Iran's Bahai community fear rise in persecution
- Published
First there are the images of wooden beams on fire. Then buildings come into view, some without windows and doors, others reduced to rubble.
The shaky mobile phone footage posted on YouTube by Iranian human rights activists shows scenes of destruction filmed secretly from inside a car.
The activists say the footage shows the results of an attack on the properties of Bahai residents in Ivel, a village in northern Iran.
They also say that non-Bahai residents supported the demolitions.
Bahai groups outside Iran have also received eyewitness reports from Ivel.
The witnesses said that several days before the bulldozers moved in, some people in the village signed a petition demanding the expulsion of their Bahai neighbours.
Many Bahais had left already: a number of families had fled previous attacks on Bahai property in Ivel.
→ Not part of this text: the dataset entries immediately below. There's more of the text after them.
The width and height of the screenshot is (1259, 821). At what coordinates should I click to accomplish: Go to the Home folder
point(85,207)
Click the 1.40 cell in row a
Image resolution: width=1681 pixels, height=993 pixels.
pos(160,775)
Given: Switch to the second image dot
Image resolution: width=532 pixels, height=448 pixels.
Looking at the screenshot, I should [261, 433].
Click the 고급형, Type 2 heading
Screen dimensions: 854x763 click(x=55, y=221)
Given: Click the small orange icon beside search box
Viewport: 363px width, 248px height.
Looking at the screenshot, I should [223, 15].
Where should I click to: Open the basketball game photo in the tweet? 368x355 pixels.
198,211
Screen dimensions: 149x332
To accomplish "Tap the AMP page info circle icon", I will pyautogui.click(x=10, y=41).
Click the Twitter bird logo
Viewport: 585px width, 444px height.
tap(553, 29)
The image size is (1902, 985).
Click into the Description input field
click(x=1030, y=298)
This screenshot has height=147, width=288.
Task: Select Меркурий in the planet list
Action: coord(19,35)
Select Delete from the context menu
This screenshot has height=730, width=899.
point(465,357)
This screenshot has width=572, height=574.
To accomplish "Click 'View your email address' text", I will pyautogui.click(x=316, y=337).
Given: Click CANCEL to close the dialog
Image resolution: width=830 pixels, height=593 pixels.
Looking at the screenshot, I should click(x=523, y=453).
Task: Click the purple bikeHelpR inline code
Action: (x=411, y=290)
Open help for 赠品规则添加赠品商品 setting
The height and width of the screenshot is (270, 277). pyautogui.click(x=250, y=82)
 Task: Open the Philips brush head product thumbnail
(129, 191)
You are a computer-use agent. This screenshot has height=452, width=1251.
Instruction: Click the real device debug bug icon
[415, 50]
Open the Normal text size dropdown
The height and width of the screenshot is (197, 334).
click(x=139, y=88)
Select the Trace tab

In 2007, for example, six houses were torched.
However, this time the Bahais left in the village complained to the police in the nearest town, Kiasar.
The police denied that there was a petition against them and refused to provide any protection.
The reports from Ivel residents say that by June 22, almost 50 houses belonging to Bahais had been flattened.
Not recognised
Bahais have lived in the area in Iran's Mazadaran province for more than 100 years, says Diane Alai, the representative of the Bahai community at the UN in Geneva.
Bahai groups warn that life is becoming harder and harder for the 300,000 followers of the religion in Iran.
They say they have noticed an increase in the persecution of Bahais since the election of President Mahmoud Ahmadinejad.
It has not been this difficult for Bahais since the early years of the Islamic Revolution in 1979, Bahai representatives say.
The Bahai faith emerged after a split in Shia Islam in the 19th Century. It was founded in Iran - but it has long been banned in its country of origin.
The Bahais consider Bahaullah, born in 1817, to be the latest prophet sent by God.
Followers of the faith have faced discrimination in Iran both before and after the 1979 revolution.
The religion was not recognised by the post-revolutionary constitution, and its followers have limited rights under Iranian laws.
For example, Bahais are banned from working in government offices, and they are not allowed to study at university.
Iranian inheritance laws do not apply to Bahais, and Bahai businessmen are often denied a licence to set up shop.
Bahai cemeteries have also been desecrated.
Jailed leaders
The leadership of Iran's Bahai community - five men and two women - have been in jail for more than two years.
They have have been accused of spying for Israel - a common charge against Bahais, whose international headquarters is in the Israeli port of Haifa.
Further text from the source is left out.